What I’m trying to do:
I have a 20k rows table, lets call it production_data that needs to be periodically regenerated from scratch from a CSV.
This table is the data source for an HTTP API exposed to my users.
I’d like to regenerate this table avoiding service interruption to my users.
The data in the CSV has no key, so I can’t simply update the existing table, I need to throw it away and regenerate from scratch from the new CSV.
Truncating the table and adding the 20k rows is the only way that comes to my mind, but that requires some time. With a semaphore I can avoid serving partial data to my user, simply returning a “Updating data, retry later” error message.
In order to reduce this offline time at minimum, I was thinking at this:

  1. load the CSV data to an ad-hoc table, lets call it csv_load_data, that mirrors production_data.
  2. once loaded, is there a way to switch the two tables?

Other approaches/ideas are welcome.

Thanks and BR

You can use getattr to give you a dynamic table name.

e.g. instead of

rows = app_tables.my_table.search()

you can use:

table_name = "my_table"
rows = getattr(app_tables, table_name).search()

The logic of how you set the current table name is then whatever you want it to be.

2 Likes

You could add one version column and every time you add data, you increase the version number.

When the upload is finished, you update the the current version number on another table, then you start deleting all the rows of the old version.

When serving data to the users, you always filter by version. You could create a view filtered by version, so the view doesn’t even see the version column.

5 Likes

Thanks, very good idea.
Simple, straightforward and elegant.
I’m gonna try that!

Thank you very interesting information, I’m thinking of many other applications where I need to access tables whose name is not known at design time.

Hi @anvil
guess what? Different App, same error as here.
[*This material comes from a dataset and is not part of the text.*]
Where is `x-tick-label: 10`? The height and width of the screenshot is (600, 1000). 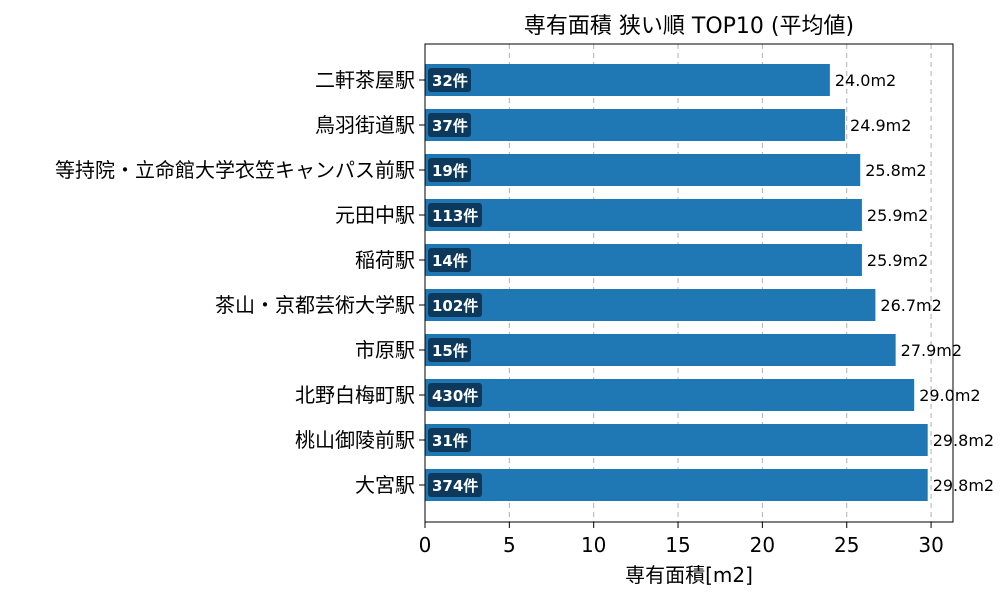 x-tick-label: 10 is located at coordinates (594, 545).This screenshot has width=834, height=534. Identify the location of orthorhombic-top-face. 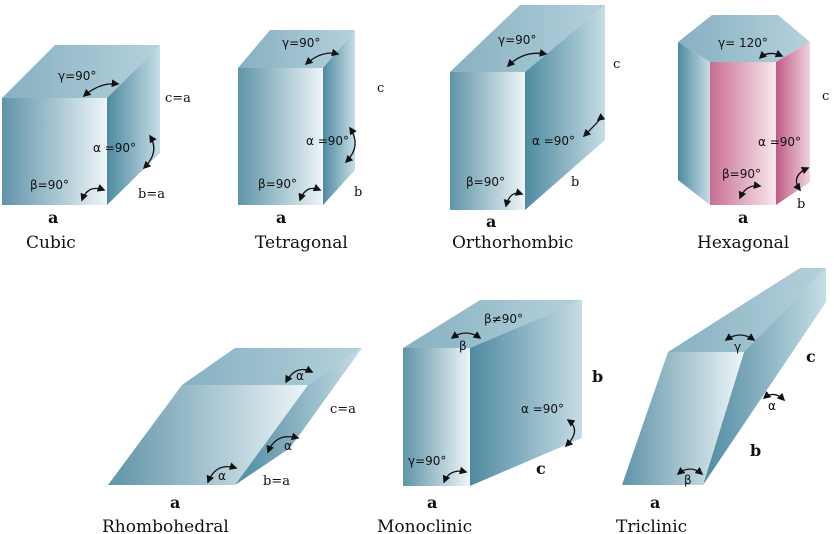
(528, 38).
anvil.tables.TableError: Internal database error: ERROR: canceling statement due to user request
<running on the server>
called from /downlink/anvil/_server.py, line 42
called from update_module, line 63


Session ID:BUJKV4WFU7BA6CHUG7TALA5QTUCZJLZP

Code where the exception is raised, is the insert loop of the “new version” data: (translated from italian to english)

  print(f"{timestamp()} Begin insert new data in table")
  for d in df.to_dict(orient="records"):
    # d is now a dict of {columnname -> value} for this row
    # We use Python's **kwargs syntax to pass the whole dict as
    # keyword arguments
    d['data_version'] = new_data_version
    app_tables.comuni_anpr.add_row(**d)   -----> this throws the error
  print(f"{timestamp()} Begin insert new data in table")

Hopeless and frustrated.

Don’t start telling me use transactions, I tried in this App and had to revert back because DB service is raising transactional conflicts while I am adding rows in single-user.

What’s common in this 3 posts? Those are both background tasks running daily at 03.00 CEST.
@anvil is there any Database maintenance operation scheduled at that time that could conflict ?

I’ve run out of options.

I’m losing trust in the database service.

I think this should be raised as a bug report, but I don’t know if continuing this exact thread is the right way to do it, so I’m deferring to others who might know.

Maybe it can be split off? (I added [Possible Bug?] to the thread title.)

1 Like

I completely agree with you, it’s useless to keep discussing it in the forums.
This is just an update to say that starting from May the 5th I am not having errors anymore.
Unmodified code.

I guess someone from @anvil fixed something in their backend after the PyCon, but I have no evidence / confirmation of this.
It would be nice to know.

Case closed (for now) by … magic?
Thanks to all for your help and suggestions.